*** Exercise material Section Begins ***
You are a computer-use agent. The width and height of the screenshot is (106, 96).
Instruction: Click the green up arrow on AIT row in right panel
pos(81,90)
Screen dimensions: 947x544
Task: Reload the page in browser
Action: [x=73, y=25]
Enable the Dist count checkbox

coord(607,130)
*** Exercise material Section Ends ***
Requirement :: Each line of the data above should appear again in your answer, exactly as given.

Answer to the problem ::
You are a computer-use agent. The width and height of the screenshot is (106, 96).
Instruction: Click the green up arrow on AIT row in right panel
pos(81,90)
Screen dimensions: 947x544
Task: Reload the page in browser
Action: [x=73, y=25]
Enable the Dist count checkbox

coord(607,130)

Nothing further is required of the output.